• **EXERCISE DATA**:
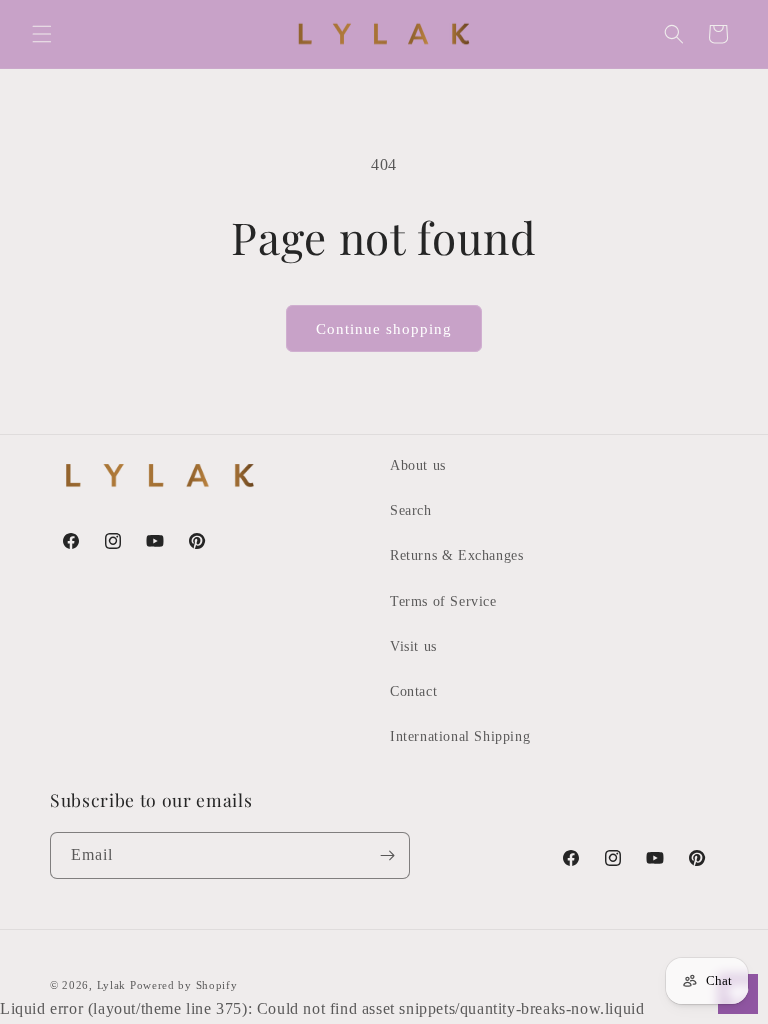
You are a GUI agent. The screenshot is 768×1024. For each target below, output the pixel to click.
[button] (42, 34)
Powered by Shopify (184, 985)
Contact (413, 691)
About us (418, 465)
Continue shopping (384, 329)
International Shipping (460, 736)
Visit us (413, 646)
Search (411, 510)
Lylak (112, 985)
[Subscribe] (387, 855)
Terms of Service (443, 601)
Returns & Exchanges (456, 555)
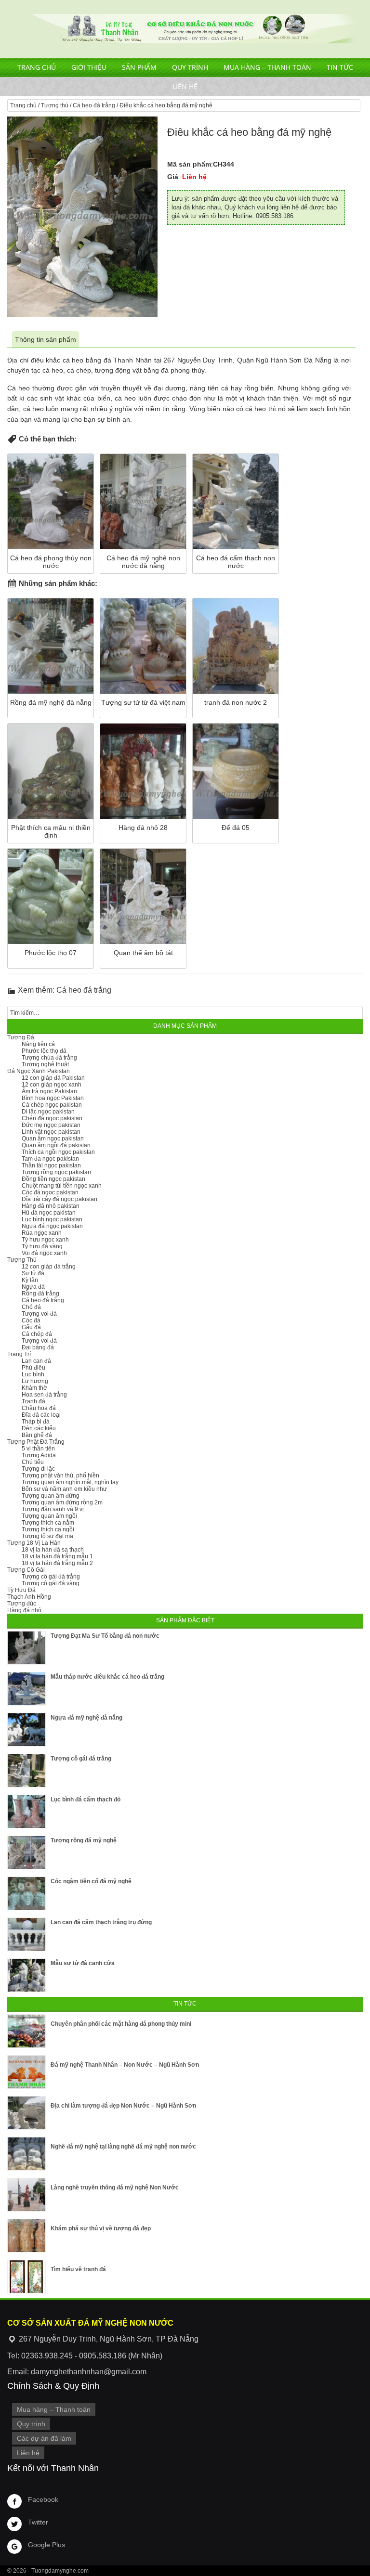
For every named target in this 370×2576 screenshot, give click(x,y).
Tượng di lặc (38, 1468)
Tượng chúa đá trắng (49, 1057)
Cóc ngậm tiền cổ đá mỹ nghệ (91, 1881)
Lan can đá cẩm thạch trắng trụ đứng (101, 1922)
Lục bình (33, 1374)
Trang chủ (36, 67)
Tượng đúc (21, 1603)
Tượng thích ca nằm (48, 1522)
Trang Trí (19, 1354)
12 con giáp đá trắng (49, 1266)
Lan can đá (36, 1361)
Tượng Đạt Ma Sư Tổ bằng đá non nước (105, 1635)
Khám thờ (34, 1388)
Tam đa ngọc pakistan (50, 1158)
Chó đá (31, 1307)
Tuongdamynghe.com (60, 2570)
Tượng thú (54, 105)
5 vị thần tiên (38, 1448)
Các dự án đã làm (44, 2438)
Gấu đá (31, 1327)
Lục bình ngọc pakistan (52, 1219)
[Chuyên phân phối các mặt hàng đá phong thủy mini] (26, 2031)
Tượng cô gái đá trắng (51, 1576)
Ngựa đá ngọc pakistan (52, 1226)
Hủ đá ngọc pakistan (49, 1212)
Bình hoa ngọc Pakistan (53, 1098)
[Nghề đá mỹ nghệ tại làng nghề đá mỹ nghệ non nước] (26, 2154)
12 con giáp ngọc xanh (51, 1084)
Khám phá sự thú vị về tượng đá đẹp (101, 2228)
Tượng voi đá (39, 1313)
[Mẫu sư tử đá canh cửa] (26, 1975)
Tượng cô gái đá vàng (50, 1583)
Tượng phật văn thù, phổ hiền (60, 1475)
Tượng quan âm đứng (50, 1495)
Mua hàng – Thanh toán (267, 67)
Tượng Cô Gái (26, 1569)
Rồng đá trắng (40, 1293)
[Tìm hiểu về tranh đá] (26, 2276)
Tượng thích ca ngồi (48, 1529)
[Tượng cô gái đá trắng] (26, 1770)
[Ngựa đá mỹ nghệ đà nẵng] (26, 1730)
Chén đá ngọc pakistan (52, 1118)
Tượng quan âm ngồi (49, 1516)
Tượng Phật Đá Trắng (36, 1441)
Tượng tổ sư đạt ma (47, 1536)
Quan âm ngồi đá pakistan (56, 1145)
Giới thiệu (88, 67)
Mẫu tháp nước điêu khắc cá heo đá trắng (107, 1676)
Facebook (43, 2499)
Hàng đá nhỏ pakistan (50, 1206)
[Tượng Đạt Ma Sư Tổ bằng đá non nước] (26, 1648)
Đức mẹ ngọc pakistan (51, 1125)
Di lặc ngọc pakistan (48, 1111)
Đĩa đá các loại (41, 1414)
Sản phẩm (139, 67)
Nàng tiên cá (38, 1044)
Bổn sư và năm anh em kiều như (64, 1489)
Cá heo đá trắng (94, 105)
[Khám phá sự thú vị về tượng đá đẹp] (26, 2235)
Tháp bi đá (36, 1421)
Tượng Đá (20, 1037)
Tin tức (340, 67)
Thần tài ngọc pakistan (51, 1165)
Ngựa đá (33, 1286)
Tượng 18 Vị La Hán (34, 1543)
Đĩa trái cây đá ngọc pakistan (59, 1199)
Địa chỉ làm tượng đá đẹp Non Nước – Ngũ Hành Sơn (123, 2105)
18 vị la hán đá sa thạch (53, 1549)
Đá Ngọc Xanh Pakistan (38, 1071)
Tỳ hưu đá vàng (42, 1246)
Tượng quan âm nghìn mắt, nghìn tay (70, 1482)
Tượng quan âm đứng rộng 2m (62, 1502)
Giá (172, 177)
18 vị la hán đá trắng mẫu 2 (57, 1563)
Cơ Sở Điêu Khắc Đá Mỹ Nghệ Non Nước (185, 29)
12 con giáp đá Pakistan (53, 1077)
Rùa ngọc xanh (42, 1233)
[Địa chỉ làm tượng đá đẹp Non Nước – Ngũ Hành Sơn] (26, 2113)
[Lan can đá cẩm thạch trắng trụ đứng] (26, 1934)
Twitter (38, 2522)
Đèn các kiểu (39, 1428)
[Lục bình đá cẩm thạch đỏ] (26, 1811)
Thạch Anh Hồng (29, 1596)
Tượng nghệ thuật (45, 1064)
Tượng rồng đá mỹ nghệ (84, 1840)
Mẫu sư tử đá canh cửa (83, 1963)
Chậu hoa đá (39, 1408)
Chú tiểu (33, 1462)
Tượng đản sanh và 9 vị (53, 1509)
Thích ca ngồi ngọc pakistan (58, 1152)
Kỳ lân (30, 1280)
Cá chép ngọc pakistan (52, 1104)
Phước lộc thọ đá (44, 1051)
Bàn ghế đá (37, 1435)
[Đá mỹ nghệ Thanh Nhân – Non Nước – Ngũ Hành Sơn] (26, 2072)
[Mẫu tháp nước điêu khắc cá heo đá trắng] (26, 1689)
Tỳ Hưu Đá (21, 1590)
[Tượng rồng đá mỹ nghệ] (26, 1852)
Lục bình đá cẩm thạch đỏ (85, 1799)
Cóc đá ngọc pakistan (50, 1192)
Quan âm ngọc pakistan (53, 1138)
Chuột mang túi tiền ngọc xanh (62, 1185)
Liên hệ (185, 86)
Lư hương (35, 1381)
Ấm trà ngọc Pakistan (49, 1091)
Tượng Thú (22, 1259)
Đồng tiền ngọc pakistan (53, 1179)
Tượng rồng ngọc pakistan (56, 1172)
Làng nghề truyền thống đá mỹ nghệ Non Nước (115, 2187)
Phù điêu (33, 1367)
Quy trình (190, 67)
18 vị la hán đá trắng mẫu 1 (57, 1556)
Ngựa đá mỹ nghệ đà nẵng (86, 1717)
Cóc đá (31, 1320)
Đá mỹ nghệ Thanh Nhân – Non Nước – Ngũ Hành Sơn (125, 2064)
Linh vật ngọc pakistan (51, 1131)
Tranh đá (33, 1401)
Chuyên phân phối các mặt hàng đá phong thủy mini (121, 2023)
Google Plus (46, 2545)
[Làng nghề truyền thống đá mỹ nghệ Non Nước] (26, 2195)
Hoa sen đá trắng (44, 1394)
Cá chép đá (37, 1334)
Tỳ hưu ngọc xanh (45, 1239)
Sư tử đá (33, 1273)
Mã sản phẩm (189, 164)
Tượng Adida (39, 1455)
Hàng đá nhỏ (24, 1610)
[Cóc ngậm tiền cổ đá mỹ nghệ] (26, 1893)
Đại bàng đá (38, 1347)
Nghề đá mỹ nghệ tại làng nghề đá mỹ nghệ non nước (123, 2146)
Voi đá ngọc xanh (44, 1253)
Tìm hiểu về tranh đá (78, 2269)
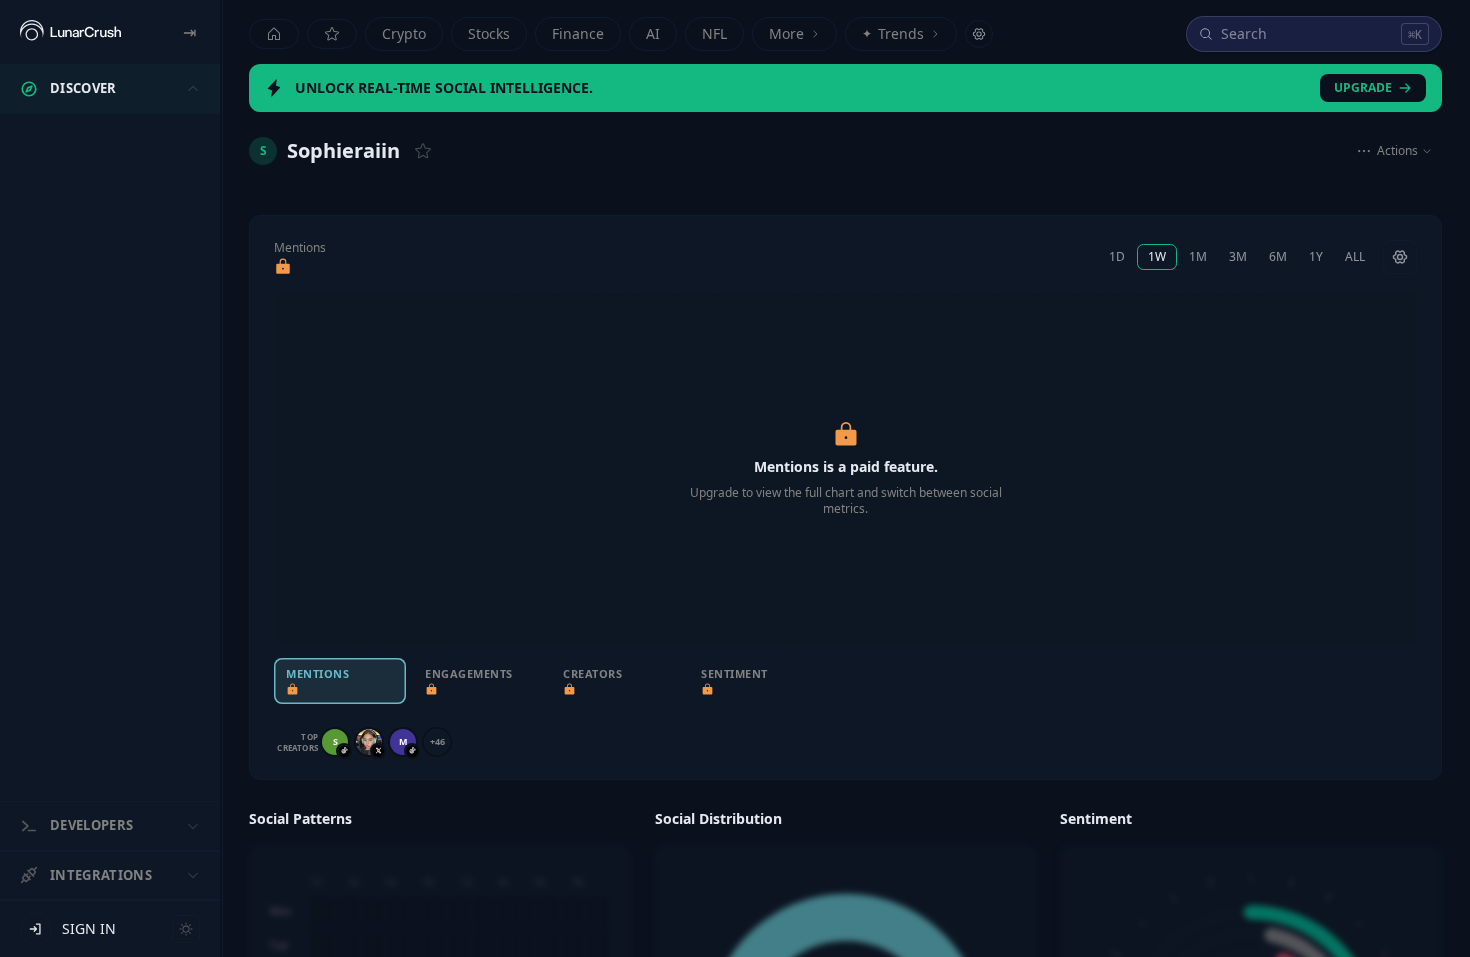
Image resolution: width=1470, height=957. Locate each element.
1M (1198, 256)
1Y (1316, 256)
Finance (578, 33)
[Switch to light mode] (186, 929)
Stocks (489, 33)
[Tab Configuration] (979, 34)
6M (1278, 256)
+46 (437, 741)
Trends (893, 33)
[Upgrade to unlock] (283, 267)
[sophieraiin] (369, 742)
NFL (714, 33)
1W (1157, 256)
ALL (1355, 256)
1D (1117, 256)
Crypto (404, 33)
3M (1238, 256)
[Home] (274, 34)
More (786, 33)
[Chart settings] (1400, 257)
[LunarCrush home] (70, 32)
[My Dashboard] (332, 34)
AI (653, 33)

• **WHAT YOU HAVE TO DO**:
Restate the lines of the records exactly, starting at the first and stopping after the line with "Tượng chúa đá trắng (49, 1057)". Leave out any picture.

• **THE COMPLETED TASK**:
You are a GUI agent. The screenshot is 768×1024. For each target below, output the pixel to click.
[button] (42, 34)
Powered by Shopify (184, 985)
Contact (413, 691)
About us (418, 465)
Continue shopping (384, 329)
International Shipping (460, 736)
Visit us (413, 646)
Search (411, 510)
Lylak (112, 985)
[Subscribe] (387, 855)
Terms of Service (443, 601)
Returns & Exchanges (456, 555)
For every named target in this 370×2576 screenshot, give click(x,y).
Tượng di lặc (38, 1468)
Tượng chúa đá trắng (49, 1057)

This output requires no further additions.